COVID-19 symptoms | Coronavirus | UC Davis Health

COVID-19 symptoms

Updated May 30, 2023

UC Davis Health is committed to providing you with the most up-to-date information on COVID-19 symptoms. Learn more about symptoms of COVID-19 and which can be the first indicators of illness:

COVID-19 symptoms may appear 2-14 days after exposure to the virus, according to the Center for Disease Control and Prevention (CDC). People with one or many of these symptoms in any combinations may have COVID-19:

  • fever or chills
  • cough
  • shortness of breath or difficulty breathing
  • fatigue
  • muscle or body ache
  • headache
  • new loss of taste or smell
  • sore throat
  • congestion or runny nose
  • diarrhea
  • nausea or vomiting

While typical of COVID-19, these all may be symptoms of some other illness, too. Call your primary care provider if you have symptoms and believe you were in close contact with an infected person. You can also speak with a physician using Express Care or MyUCDavisHealth.

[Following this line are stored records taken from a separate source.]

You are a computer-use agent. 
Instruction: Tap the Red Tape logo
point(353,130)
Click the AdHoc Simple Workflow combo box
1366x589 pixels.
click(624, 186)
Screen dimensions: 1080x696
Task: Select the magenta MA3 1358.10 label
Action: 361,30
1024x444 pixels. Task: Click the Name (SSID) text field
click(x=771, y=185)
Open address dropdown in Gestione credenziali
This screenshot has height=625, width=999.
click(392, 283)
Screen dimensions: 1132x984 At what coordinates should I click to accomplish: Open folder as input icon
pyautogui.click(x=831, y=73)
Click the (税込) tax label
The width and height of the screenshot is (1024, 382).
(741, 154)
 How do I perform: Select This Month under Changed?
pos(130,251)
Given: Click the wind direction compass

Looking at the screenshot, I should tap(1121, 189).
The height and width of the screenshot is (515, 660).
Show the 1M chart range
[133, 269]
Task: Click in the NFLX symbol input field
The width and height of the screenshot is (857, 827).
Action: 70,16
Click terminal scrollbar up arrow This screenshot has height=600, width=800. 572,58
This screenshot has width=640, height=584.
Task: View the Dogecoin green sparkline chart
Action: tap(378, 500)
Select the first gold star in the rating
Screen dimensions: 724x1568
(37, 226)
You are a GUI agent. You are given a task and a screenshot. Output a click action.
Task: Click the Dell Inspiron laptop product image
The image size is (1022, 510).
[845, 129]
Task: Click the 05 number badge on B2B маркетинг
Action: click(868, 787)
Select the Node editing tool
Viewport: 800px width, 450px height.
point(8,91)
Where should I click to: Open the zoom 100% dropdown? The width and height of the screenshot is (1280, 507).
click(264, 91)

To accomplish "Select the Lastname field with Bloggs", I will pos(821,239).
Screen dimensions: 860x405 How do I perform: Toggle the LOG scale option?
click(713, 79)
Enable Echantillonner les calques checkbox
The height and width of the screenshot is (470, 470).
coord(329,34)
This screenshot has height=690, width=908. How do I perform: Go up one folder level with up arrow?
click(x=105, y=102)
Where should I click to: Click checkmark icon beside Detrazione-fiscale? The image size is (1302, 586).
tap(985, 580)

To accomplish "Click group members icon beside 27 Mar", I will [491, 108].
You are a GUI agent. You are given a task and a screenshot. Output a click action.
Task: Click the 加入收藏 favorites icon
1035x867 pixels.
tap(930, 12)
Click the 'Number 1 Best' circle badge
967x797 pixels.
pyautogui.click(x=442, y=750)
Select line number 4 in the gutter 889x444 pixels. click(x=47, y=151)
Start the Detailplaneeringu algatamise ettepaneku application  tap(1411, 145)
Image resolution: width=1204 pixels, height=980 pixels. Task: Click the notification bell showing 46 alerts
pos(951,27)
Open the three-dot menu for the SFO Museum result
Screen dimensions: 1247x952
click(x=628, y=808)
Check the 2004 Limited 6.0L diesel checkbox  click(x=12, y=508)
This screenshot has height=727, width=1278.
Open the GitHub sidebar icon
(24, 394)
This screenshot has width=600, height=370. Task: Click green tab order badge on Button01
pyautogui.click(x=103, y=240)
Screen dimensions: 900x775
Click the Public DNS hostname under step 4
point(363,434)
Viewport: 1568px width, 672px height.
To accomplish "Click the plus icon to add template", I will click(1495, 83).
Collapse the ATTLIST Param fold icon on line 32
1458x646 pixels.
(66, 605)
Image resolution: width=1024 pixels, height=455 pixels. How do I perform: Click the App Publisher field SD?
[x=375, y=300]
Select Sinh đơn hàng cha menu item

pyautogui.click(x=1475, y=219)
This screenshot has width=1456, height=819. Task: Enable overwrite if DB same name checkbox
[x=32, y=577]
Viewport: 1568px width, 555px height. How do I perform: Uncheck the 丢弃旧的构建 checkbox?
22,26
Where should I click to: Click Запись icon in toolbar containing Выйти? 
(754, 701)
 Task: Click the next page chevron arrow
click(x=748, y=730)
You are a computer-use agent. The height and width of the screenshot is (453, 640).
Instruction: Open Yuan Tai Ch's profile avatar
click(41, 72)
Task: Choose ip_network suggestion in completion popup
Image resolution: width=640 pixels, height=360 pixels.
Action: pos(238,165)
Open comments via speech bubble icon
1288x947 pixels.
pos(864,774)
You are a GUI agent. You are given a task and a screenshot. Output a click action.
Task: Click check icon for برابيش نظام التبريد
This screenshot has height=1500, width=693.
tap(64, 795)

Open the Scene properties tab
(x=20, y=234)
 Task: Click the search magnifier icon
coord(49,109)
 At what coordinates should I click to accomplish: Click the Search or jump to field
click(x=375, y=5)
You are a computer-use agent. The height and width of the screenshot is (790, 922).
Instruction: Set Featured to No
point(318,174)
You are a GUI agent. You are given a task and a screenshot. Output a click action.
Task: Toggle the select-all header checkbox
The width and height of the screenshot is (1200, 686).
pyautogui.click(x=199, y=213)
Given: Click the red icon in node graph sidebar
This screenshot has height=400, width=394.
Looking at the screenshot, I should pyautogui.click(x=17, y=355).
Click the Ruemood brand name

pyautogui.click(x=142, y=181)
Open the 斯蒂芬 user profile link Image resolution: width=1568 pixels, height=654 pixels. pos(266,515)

Influenza (flu) and COVID-19 are both contagious respiratory illnesses and they have similar symptoms. It may be difficult to tell the difference based on symptoms alone, but there are three key differences, according to the CDC:

  • Those infected with COVID-19 sometimes experience change in or loss of taste and smell, which is less common with the flu.
  • Flu usually begins with a cough, whereas COVID-19 most often starts with a fever.
  • People infected with flu typically develop symptoms 1-4 days after infection. Those with COVID-19 typically develop symptoms 2-5 days after being infected. However, people infected with COVID-19 can show symptoms as late as 14 days after infection.

Symptoms of the common cold are usually mild. You could have a runny nose, cough, and sore throat. However, you won't have as much of a fever and likely won't feel as achy – both of which typically come with COVID-19 and the flu.

Learn more about the flu and how to get your flu shot from UC Davis Health

Most people who test positive for COVID-19 typically experience symptoms for a couple weeks. People who have long-haul COVID-19 symptoms, also called "long COVID," can experience health problems for four or more weeks after first being infected, according to the CDC.

The CDC says you should watch for these more severe symptoms, in which you should seek emergency medical attention:

  • trouble breathing
  • persistent pain or pressure in the chest
  • new confusion
  • inability to wake up or stay awake
  • pale, gray, or blue-colored skin, lips, or nail beds, depending on skin tone

**This is not a list of all possible severe symptoms. Call your health care provider for any symptoms that are concerning to you.

Typically, vaccinated people who test positive for COVID-19 are either asymptomatic or have very mild symptoms. It is less common that infection will result in hospitalization or death. Their symptoms are more like those of a common cold, such as cough, fever or headache, with the addition of significant loss of smell.

No vaccine is 100% effective. Health experts continue to see that the risk of infection, hospitalization, and death are much lower in vaccinated people compared to unvaccinated.

Learn more about the COVID-19 vaccine and how to schedule your shot

If someone is showing these symptoms, you should seek emergency medical care immediately:

  • trouble breathing
  • persistent pain or pressure in the chest
  • new confusion
  • inability to wake or stay awake
  • bluish lips or face

This is not a complete list of possibly symptoms. Call your primary care provider for any other symptoms that seem severe or are a concern to you.

Fever and cough are the most common COVID-19 symptoms in children, according to the CDC. "The symptoms of COVID-19 are similar in adults and children and can look like other common illnesses, like colds, strep throat, or allergies," the CDC reports.

In addition to the COVID-19 symptoms listed above, children may also experience:

  • stomachache
  • poor appetite
  • poor feeding, especially for babies under 1 year old.

In some children, fever may be the only sign of COVID-19 infection.

COVID-19 symptoms can last weeks or months for some people, known as "long haulers". These people have, in theory, recovered from the worst impacts of COVID-19 and are no longer contagious. However, they still have symptoms. There seems to be no consistent reason for the symptoms to stay around so long.

This condition can affect anyone – old and young, otherwise healthy people and those battling other conditions. It has been seen in those who were hospitalized with COVID-19 and patients with very mild symptoms. However, it appears to be less common in children compared to adults. Additionally, it's less common for those who have breakthrough infections (vaccinated people) to get the virus vs. unvaccinated people.

Learn more about COVID-19 long haulers

COVID-19 infection can cause inflammation and damage to the heart muscle and inflammation to the covering of the heart. According to the CDC, this heart damage can explain why some people have reported long-term symptoms like:

  • shortness of breath
  • chest pain
  • heart palpitations

Those infected with COVID-19 can also experience lasting lung problems. Prolonged illness and continued symptoms can occur even in young adults without chronic medical conditions. This could lead to an extended absence from work, studies, or other activities. Researchers are still investigating what other short- and long-term health effects are associated with COVID-19.